REDUCE
The REDUCE statement is very powerful and is the only way to guarantee that Scope will pass all Row objects sharing a key to a processing object at one time. For example, if the input RowSet looks like:
Key | Value |
a | a1 |
b | b1 |
a | a2 |
c | c1 |
d | d1 |
b | b2 |
c | c2 |
a | a3 |
b | b3 |
The Reducer object will be called 4 times with RowSet objects containing:
First Call
In this call, the Row objects are grouped on Key="a".
Key | Value |
a | a3 |
a | a1 |
a | a2 |
Second Call
In this call, the Row objects are grouped on Key="b".
Key | Value |
b | b1 |
b | b3 |
b | b2 |
Third Call
In this call, the Row objects are grouped on Key="c".
Key | Value |
c | c1 |
c | c2 |
Fourth Call
In this call, the Row objects are grouped on Key="d".
Key | Value |
d | d1 |
Note: Scope does not guarantee that the calls to the Reducer will be in any particular order. Furthermore, if you need additional sorting you can use the PRESORT clause.
Syntax
All REDUCE statements require:
- REDUCE [input]
- PRODUCE column(s)
- USING reducer
- ON key(s)
As with other commands, users can supply a WHERE or HAVING statement to either filter the input or output. The REDUCE command also allows user to sort additional non-key fields by providing a PRESORT clause.
Example
Let's look at an example:
REDUCE
PRODUCE Key, CountOfKey
USING MyReducer(-count)
ON Key
PRESORT Value ASC
WHERE Key != "filter"
HAVING CountOfKey > 2;
What this is saying is:
- Input the RowSet produced by the previous command
- Filter the input so that only rows having X not equal to "filter" will be input
- Group on the input field "Key"
- Sort the input on field "Value" in an ascending manner
- Use the Reducer called "MyReducer" with the argument "-count" passed in
- Output the columns "Key" and "CountOfKey"

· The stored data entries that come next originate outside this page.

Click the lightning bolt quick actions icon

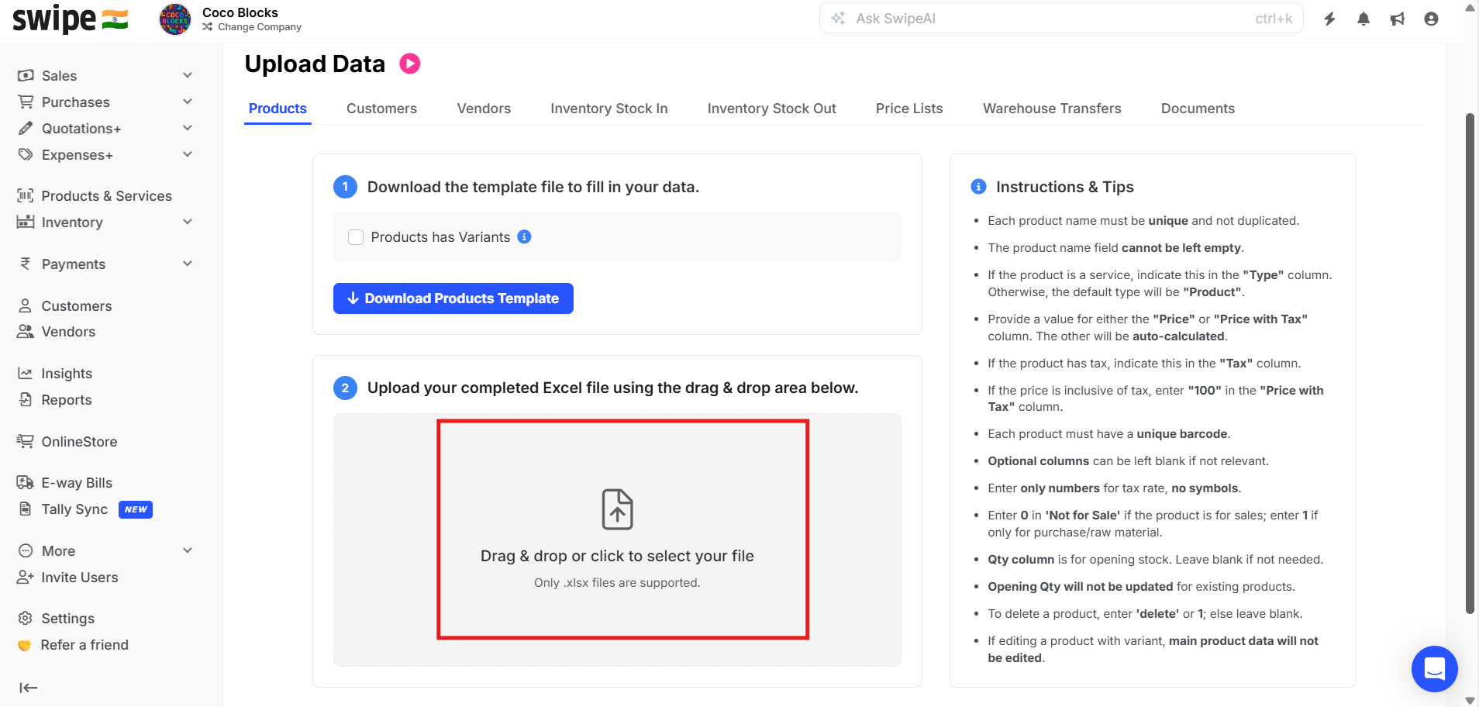coord(1329,19)
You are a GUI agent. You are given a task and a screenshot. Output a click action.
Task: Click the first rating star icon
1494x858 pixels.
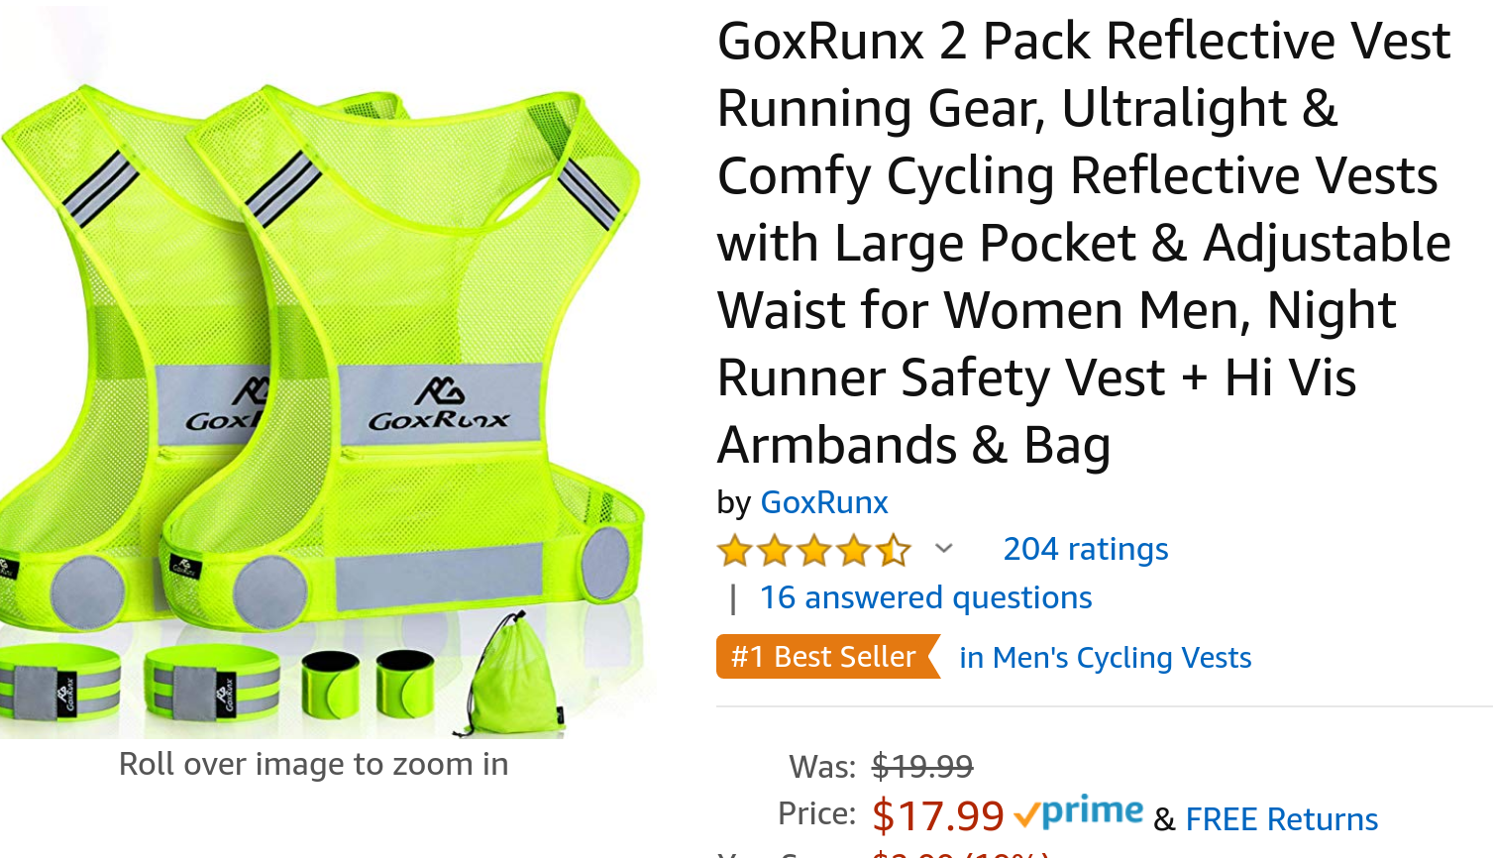735,549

- Filter the output so that only rows having CountOfKey greater than 2 will be output
Note: The WHERE, HAVING, and PRESORT clauses are optional, but the other clauses are required.

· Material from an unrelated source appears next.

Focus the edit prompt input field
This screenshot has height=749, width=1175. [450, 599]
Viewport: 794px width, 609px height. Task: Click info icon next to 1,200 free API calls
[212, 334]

The output RowSet from this command will be:
Key | CountOfKey |
a | 3 |
b | 3 |
Reducers
Reducers are used to take a RowSet and produce a RowSet (just like a Processor) with a big difference that the data will be grouped on a particular key. Use reducers for things like:
- Generating output based on user sessions
- Aggregating across Query
- Looking at IP statistics
Internally, the SELECT aggregators (i.e. COUNT, SUM, MIN, ...) are implemented through Reducers.
Please see the REDUCE page for a more comprehensive discussion about how the REDUCE command works.
Syntax
Let's look at the following script:
REDUCE
PRODUCE A,B,C,D
USING MyReducer(-a)
ON X,Y
WHERE X != "scope"
HAVING A != "filter";
What this is saying is:
- Input the RowSet produced by the previous command
- Filter the input so that only rows having X not equal to "scope" will be further processed.
- Group on the input fields X and Y
- Use the Reducer called "MyReducer" with the argument "-a" passed in
- Output the columns "A", "B", "C", and "D"
- Filter the output so that only rows having A not equal to "filter" will be output
Note: The WHERE and HAVING clauses are optional, but the other clauses are required.
Writing a Reducer
Syntax
Note that the implementation of a Processor and a Reducer are very similar. This is by design - but please remember that the semantics (and therefore overhead) are vastly different. Reducers require much more behind the scenes.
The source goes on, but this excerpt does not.